I had already had a sniff of the wild flower yeasts, which had been stepped up in a starter for two weeks, and decided to use just one of the two gorse flasks and ditch the two catkins. The most promising gorse flask smelt of pear drop, strawberry and coconut. The pH was 2.9. I gingerly tasted a small amount which tasted clean and sweet (not fully attenuated). I swirled and poured the flask contents, still containing gorse flowers, through a muslin into a 5litre demijohn of the base beer.  Next time I might step up the starter again to an intermediate OG rather than jumping from 1.035 to 1.060 (any comments on this?). As there didn’t seem to be much sediment I only inoculated the single batch and fermented the remaining 15litres with White Labs WLP 565 Belgian Saison I. I intend to “dry hop” 5litres of this with a heap of wild flowers in the secondary and see if I can get a secondary fermentation akin to the meadowsweet saison. Maybe I’m wrong on this, and overly confident after my initial successes, but this seems like a less risky way to introduce wild cultures as the fermented beer will protect itself from some beer spoiling nasties.

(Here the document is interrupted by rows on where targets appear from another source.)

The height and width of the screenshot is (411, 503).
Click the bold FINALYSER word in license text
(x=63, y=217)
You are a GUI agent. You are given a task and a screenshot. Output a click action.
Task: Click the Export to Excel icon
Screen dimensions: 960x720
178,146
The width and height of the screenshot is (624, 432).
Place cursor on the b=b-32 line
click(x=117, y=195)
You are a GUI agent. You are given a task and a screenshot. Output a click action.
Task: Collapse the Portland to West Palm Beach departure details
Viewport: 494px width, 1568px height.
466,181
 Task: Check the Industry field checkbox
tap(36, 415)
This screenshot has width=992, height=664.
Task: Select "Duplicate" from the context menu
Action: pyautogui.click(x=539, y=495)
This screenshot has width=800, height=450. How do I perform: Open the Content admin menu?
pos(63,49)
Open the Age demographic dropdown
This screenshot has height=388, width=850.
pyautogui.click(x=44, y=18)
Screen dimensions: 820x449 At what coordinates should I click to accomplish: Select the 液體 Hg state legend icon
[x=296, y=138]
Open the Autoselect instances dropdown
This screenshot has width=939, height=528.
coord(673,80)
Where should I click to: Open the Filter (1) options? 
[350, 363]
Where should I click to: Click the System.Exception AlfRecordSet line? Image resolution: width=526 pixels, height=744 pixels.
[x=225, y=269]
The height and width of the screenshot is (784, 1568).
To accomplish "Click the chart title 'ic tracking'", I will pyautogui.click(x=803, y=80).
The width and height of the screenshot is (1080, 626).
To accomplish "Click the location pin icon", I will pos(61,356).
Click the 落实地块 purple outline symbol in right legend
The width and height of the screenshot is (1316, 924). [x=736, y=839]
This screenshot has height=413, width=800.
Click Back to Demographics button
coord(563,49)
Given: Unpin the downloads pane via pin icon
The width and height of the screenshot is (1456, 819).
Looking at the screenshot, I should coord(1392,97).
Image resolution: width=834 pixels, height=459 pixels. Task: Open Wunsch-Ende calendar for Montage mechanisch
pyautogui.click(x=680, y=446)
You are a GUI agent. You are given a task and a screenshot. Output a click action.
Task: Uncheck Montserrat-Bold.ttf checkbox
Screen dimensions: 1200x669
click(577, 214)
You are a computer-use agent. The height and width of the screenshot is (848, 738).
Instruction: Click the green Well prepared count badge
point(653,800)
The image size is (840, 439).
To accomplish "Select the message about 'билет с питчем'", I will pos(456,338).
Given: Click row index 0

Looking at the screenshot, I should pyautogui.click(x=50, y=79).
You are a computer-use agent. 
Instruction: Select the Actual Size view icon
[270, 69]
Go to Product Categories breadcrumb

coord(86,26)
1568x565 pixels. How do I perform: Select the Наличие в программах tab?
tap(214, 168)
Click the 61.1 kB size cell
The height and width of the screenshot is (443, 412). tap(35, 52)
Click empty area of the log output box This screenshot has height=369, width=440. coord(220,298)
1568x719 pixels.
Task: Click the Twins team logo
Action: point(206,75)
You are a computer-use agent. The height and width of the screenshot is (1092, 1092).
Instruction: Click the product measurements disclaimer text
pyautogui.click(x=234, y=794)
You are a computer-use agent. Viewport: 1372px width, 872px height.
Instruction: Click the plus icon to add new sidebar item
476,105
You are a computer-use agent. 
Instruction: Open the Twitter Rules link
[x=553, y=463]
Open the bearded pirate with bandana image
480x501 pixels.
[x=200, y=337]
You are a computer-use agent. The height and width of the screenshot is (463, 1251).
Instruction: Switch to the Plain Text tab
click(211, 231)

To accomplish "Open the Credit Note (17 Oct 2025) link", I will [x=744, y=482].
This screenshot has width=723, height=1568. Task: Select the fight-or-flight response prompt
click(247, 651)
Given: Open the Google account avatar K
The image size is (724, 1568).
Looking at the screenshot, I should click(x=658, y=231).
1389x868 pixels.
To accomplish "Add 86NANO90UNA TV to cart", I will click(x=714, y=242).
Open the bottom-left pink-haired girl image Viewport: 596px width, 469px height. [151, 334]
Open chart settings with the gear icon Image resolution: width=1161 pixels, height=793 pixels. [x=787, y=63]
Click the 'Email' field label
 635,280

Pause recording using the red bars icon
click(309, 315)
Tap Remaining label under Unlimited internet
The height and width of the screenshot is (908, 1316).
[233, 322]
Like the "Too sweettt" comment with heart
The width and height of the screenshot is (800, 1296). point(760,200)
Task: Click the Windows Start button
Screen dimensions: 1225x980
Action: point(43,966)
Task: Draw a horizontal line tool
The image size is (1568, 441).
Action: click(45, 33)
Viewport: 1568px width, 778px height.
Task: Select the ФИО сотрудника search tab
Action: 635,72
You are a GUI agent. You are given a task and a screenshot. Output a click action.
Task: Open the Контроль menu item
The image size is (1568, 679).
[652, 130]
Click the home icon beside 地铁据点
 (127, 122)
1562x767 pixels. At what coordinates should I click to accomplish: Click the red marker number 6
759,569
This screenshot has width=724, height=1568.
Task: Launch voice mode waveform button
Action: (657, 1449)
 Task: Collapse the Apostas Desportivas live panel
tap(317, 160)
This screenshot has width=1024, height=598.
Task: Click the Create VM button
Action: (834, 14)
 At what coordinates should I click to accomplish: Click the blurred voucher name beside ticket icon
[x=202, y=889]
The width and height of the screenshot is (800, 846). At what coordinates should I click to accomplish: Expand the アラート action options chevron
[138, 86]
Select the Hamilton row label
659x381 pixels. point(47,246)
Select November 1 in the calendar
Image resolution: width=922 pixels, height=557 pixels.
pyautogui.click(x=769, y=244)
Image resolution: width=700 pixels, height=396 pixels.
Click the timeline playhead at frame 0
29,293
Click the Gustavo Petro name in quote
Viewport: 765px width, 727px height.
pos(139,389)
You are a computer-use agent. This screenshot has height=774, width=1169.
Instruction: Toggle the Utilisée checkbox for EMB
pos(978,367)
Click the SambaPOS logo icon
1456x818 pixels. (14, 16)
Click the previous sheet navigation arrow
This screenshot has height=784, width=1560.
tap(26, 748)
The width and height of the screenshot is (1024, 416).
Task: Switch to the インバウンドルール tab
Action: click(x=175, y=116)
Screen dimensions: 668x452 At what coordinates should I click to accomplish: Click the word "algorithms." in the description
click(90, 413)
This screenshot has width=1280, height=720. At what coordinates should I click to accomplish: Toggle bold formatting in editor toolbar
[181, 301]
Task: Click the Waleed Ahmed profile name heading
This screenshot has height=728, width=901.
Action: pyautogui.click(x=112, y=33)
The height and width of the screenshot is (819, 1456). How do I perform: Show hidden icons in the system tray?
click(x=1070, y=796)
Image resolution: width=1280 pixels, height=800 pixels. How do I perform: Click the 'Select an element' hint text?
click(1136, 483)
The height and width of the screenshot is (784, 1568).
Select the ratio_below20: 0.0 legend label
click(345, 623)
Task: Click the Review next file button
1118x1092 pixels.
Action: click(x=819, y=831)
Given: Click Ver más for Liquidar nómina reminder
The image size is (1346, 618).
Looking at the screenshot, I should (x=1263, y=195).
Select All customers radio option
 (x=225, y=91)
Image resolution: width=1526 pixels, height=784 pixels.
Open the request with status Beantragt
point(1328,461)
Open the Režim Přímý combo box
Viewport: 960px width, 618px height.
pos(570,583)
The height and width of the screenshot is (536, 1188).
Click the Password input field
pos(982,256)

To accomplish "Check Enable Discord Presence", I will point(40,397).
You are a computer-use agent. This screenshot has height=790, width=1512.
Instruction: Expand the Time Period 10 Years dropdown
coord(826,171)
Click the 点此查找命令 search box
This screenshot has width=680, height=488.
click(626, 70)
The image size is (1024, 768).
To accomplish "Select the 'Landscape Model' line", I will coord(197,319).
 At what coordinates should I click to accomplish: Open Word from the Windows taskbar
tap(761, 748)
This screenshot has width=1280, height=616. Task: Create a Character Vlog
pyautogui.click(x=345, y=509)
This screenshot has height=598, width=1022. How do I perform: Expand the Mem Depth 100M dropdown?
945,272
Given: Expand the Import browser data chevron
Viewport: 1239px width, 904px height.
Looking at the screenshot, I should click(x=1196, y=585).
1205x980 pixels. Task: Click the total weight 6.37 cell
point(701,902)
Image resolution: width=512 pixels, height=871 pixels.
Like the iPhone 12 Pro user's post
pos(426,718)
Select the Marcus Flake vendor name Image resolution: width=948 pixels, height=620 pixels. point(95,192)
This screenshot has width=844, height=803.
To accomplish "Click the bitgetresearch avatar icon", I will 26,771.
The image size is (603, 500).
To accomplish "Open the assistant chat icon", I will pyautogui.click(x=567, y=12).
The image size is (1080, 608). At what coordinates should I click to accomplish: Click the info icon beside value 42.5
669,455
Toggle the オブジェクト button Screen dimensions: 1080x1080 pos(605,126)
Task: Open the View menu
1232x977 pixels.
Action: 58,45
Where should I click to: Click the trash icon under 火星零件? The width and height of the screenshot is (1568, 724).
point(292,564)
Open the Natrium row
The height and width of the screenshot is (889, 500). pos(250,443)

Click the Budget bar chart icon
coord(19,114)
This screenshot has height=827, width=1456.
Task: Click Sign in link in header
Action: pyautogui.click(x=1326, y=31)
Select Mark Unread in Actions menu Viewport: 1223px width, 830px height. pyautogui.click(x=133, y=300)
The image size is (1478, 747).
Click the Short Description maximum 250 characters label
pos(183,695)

The second gorse was interesting. Similar to the first but also smelt like hospitals, with a sanitary, alcohol aroma. After swirling I t also reminded me of lambic. There was a big floating platform just below the surface. White, unblemished, and not furry, I’m tempted to say it was a pellicle rather than mould but it didn’t match any of the pictures on Milk the Funk’s excellent site. See photo. Any suggestions? I have strained the flask contents into a jar with some more wort for further inspection in the coming weeks.

The catkin flasks, which had been the most active, smelt of sweat and, as my wife’s experienced nose spotted, the nappy of a teething baby – acid nappy! It “singed the nostrils” as Ron Burgandy would say. Unsurprisingly this was dumped, and with the kitchen stinking I went outside into the cool night air to clear my lungs.

The blackthorn and primrose were ready to step up to conical flasks after two weeks in centrifuge tubes. I was excited about the blackthorn which had fizzed and given off aromas of spicy saison and cherry from the tube a week or so ago. When opened, three of the tubes smelt this way, plus a bit of nail polish. Two of these had a distinctive bubbly pellicle on top. The other three were woodier, earthy but not unpleasant. These were poured into two separate flasks with 250ml of aerated wort at SG 1.035.

The primrose were more neutral smelling. Some had a small beard of mould where the flowers were above the surface, which I removed. When shaken, two smelt earthier and funkier and three smelt sweet. These were added to separate flasks. Another smelling slightly of nappy and another smelling of cabbage were discarded.